Cáncer colorrectal (Colorectal Cancer) - Gen BRAF. 

El cáncer colorrectal es una de las causas más frecuentes de muerte por cáncer, representando alrededor de un 10% de ellas, únicamente sobrepasado por el cáncer de pulmón. Es una enfermedad que consta de varias etapas, y se requieren mutaciones en diversos genes para su progresión. Las mutaciones en el gen KRAS, un miembro de la vía de señalización de proteínas quinasas activadas por mitógenos, están involucradas en el desarrollo de carcinoma colorrectal. Por otro lado, el gen BRAF, también se encuentra mutado en determinados cánceres colorrectales. Se encuentra situado en el brazo largo del cromosoma 7 (7q34) y codifica una quinasa serina/treonina citoplasmática de la familia RAF que, al igual que K-ras, es miembro esencial de la ruta de señalización de proteínas quinasas activadas por mitógenos. Tras la activación de RAS, BRAF fosforila y activa MEK y ERK.

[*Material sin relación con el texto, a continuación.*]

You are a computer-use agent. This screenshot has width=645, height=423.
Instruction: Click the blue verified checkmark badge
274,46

Las mutaciones oncogénicas en el gen BRAF destruyen el dominio quinasa, lo que se traduce en una activación constitutiva de la proteína activada por mitógenos que explica el potencial oncogénico, dados los efectos sobre los factores de transcripción, proliferación y supervivencia. Se han detectado más de 30 mutaciones en la secuencia codificante del gen BRAF, pero en la secuencia que codifica el dominio quinasa, en el exón 15, se encuentra un “hotspot” o punto caliente que acumula más del 90% de mutaciones localizadas en el gen BRAF. La mutación consiste en la sustitución de una valina por una molécula de ácido glutámico en el residuo 600 (V600E). La proteína resultante de esta alteración genética tiene 10 veces más actividad que la misma proteína en condiciones normales.

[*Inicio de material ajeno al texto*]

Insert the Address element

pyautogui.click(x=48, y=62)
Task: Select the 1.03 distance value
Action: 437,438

Las mutaciones en el gen BRAF, predominantemente en el codón 600, se detectan en aproximadamente el 12-15% de los cánceres colorrectales esporádicos, así como en lesiones premalignas como los adenomas, pólipos hiperplásicos y primeras etapas de desarrollo de cáncer colorrectal. La frecuencia de las alteraciones en el gen BRAF se incrementa, no obstante, en los cánceres esporádicos colorrectales con inestabilidad microsatélite (MSI), en los que la incidencia mutacional se sitúa, según un estudio reciente, en torno al 91% (respecto al 7% en los casos esporádicos de cáncer colorrectal con estabilidad microsatélite –MSS-), en contraste con las mutaciones del gen KRAS, que son más frecuentes en tumores sin inestabilidad microsatélite. De hecho, las mutaciones en los genes KRAS y BRAF son mutuamente excluyentes. Esta correlación entre MSI y alteraciones genéticas en BRAF, sin embargo, no se traslada a los casos de cáncer colorrectal hereditario no polipósico (también llamado Síndrome de Lynch) –asociado a mutaciones de genes reparadores de ADN- que excluyen anomalías en BRAF –véase Cáncer colorrectal familiar hereditario no polipósico (Lynch, Síndrome de…) – genes MLH1, MSH2, MSH6 y PMS2-.

De esta manera, la detección de mutaciones en el gen BRAF nos informa sobre el origen del cáncer colorrectal, asociándose a cáncer esporádico y permitiendo descartar con una elevada probabilidad el Síndrome de Lynch. En caso de resultado negativo puede realizarse el estudio de los genes reparadores de ADN (MMR: Missmatch Repair genes) asociados al Síndrome de Lynch –véase Cáncer colorrectal familiar hereditario no polipósico (Lynch, Síndrome de…) – genes MLH1, MSH2, MSH6 y PMS2-. El conocimiento del origen del cáncer colorrectal es fundamental, ya que permite una mejor selección de la terapia y asesoramiento sobre el riesgo de metástasis y oportunidades de prevención en familiares.

En algunos casos, la localización de mutaciones en el gen BRAF también puede aportar información acerca del pronóstico, ya que su presencia se encuentra asociada a mal pronóstico en los casos de estabilidad microsatélite (MSS). 

Pruebas realizadas en IVAMI: en IVAMI realizamos la detección de mutaciones en el gen BRAF, mediante la amplificación completa por PCR de los exones del gen, y su posterior secuenciación. Sugerimos comenzar el estudio por el exón 15, donde se localizan más del 90% de anomalías, con la consiguiente reducción de tiempo y coste.

Muestras recomendadas: sangre extraída con EDTA para separación de leucocitos sanguíneos, o tarjeta impregnada con muestra de sangre desecada (IVAMI puede enviar por correo la tarjeta para depositar la muestra de sangre).